+++ Trecho do texto

Recorda-nos o rito de ordenação de presbíteros: “Este irmão, após
prudente exame, será constituído sacerdote na Ordem dos Presbíteros, para servir ao
Cristo Mestre, Sacerdote e Pastor, que, por seu ministério, edifica e faz crescer
o seu Corpo, que é a Igreja, como povo de Deus e Templo do Espírito Santo.” E ainda:
“Desempenha, portanto, com verdadeira caridade e contínua alegria, a missão do Cristo
sacerdote, procurando não o que é teu, mas o que é de Cristo”.
Que a Quinta-feira
Santa, dia da Eucaristia e da instituição do sacerdócio ordenado, seja para o Povo
de Deus, principalmente para os sacerdotes, o grande dia de contemplar o amor de Deus.
O Senhor deixou à Igreja o sacramento da caridade, e o sacerdócio ordenado, que, nas
palavras de São João Maria Vianney, é “o amor do coração de Jesus”. Que o Ano Sacerdotal,
que ora celebramos, reavive em nós a consciência da importância da Eucaristia e dos
ministros ordenados para a vida da Igreja. E os ministros ordenados agradeçam ao Senhor,
sabendo que tudo é dom de Deus para o bem da Igreja, e sejam fiéis ao dom recebido,
mostrando pela vida e pelas palavras que a fidelidade de Cristo é que garante a fidelidade
do sacerdote. “Seja, portanto, a tua pregação, alimento para o povo de Deus e a tua
vida, estímulo para os féis, de modo a edificares a casa de Deus, isto é, a Igreja,
pela palavra e pelo exemplo”.
Ao agradecer a Deus pelo Seu Filho presente entre
nós, de modo especialíssimo pela Eucaristia, pois acreditamos nas Palavras que Ele
nos deixou nas Escrituras, rezemos também pelos que são chamados a servir ao Povo
de Deus no ministério sacerdotal, entregando suas vidas para a glória de Deus e a
santificação das pessoas.

++++++
+++ Material de origem

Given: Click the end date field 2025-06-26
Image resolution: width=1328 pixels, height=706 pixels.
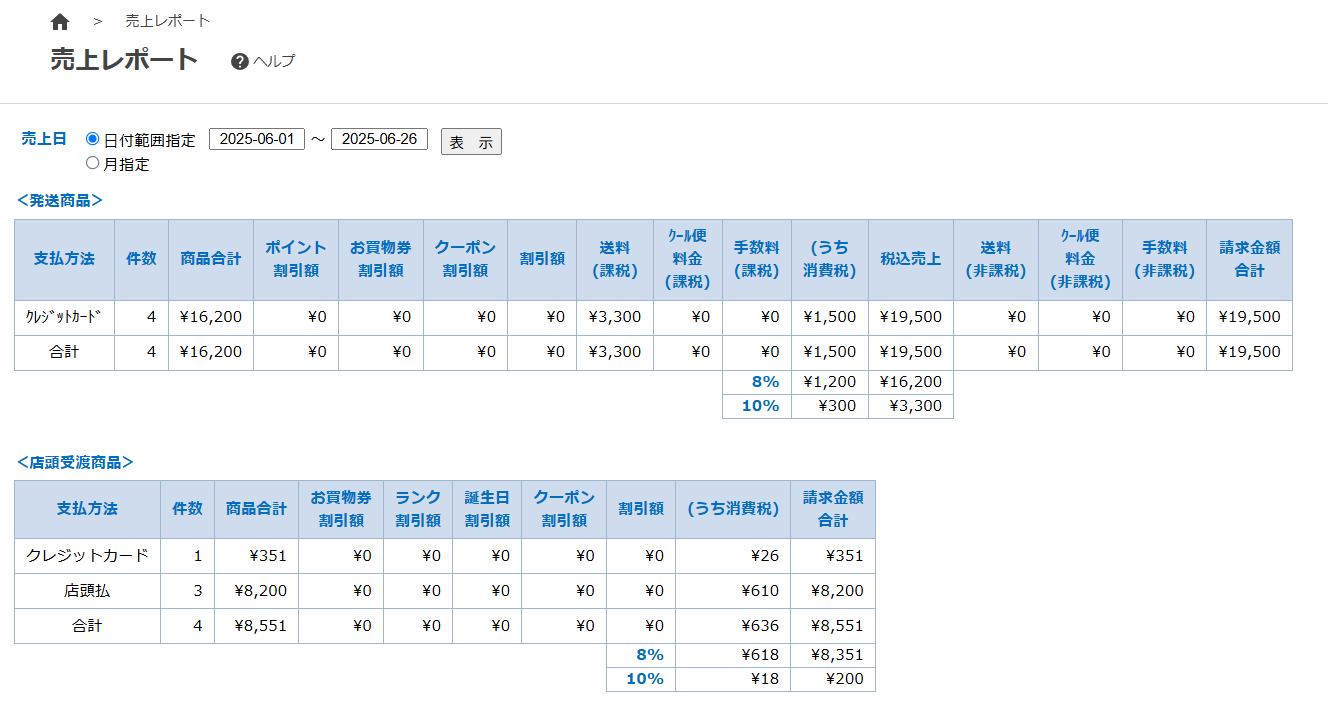Looking at the screenshot, I should [x=379, y=139].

++++++

### Tarefa proposta
Transcreva fielmente a passagem do texto sobre o sacerdócio ordenado, começando em "Recorda-nos o rito" e terminando em "amor de Deus.".

### Resposta a seguir
Recorda-nos o rito de ordenação de presbíteros: “Este irmão, após
prudente exame, será constituído sacerdote na Ordem dos Presbíteros, para servir ao
Cristo Mestre, Sacerdote e Pastor, que, por seu ministério, edifica e faz crescer
o seu Corpo, que é a Igreja, como povo de Deus e Templo do Espírito Santo.” E ainda:
“Desempenha, portanto, com verdadeira caridade e contínua alegria, a missão do Cristo
sacerdote, procurando não o que é teu, mas o que é de Cristo”.
Que a Quinta-feira
Santa, dia da Eucaristia e da instituição do sacerdócio ordenado, seja para o Povo
de Deus, principalmente para os sacerdotes, o grande dia de contemplar o amor de Deus.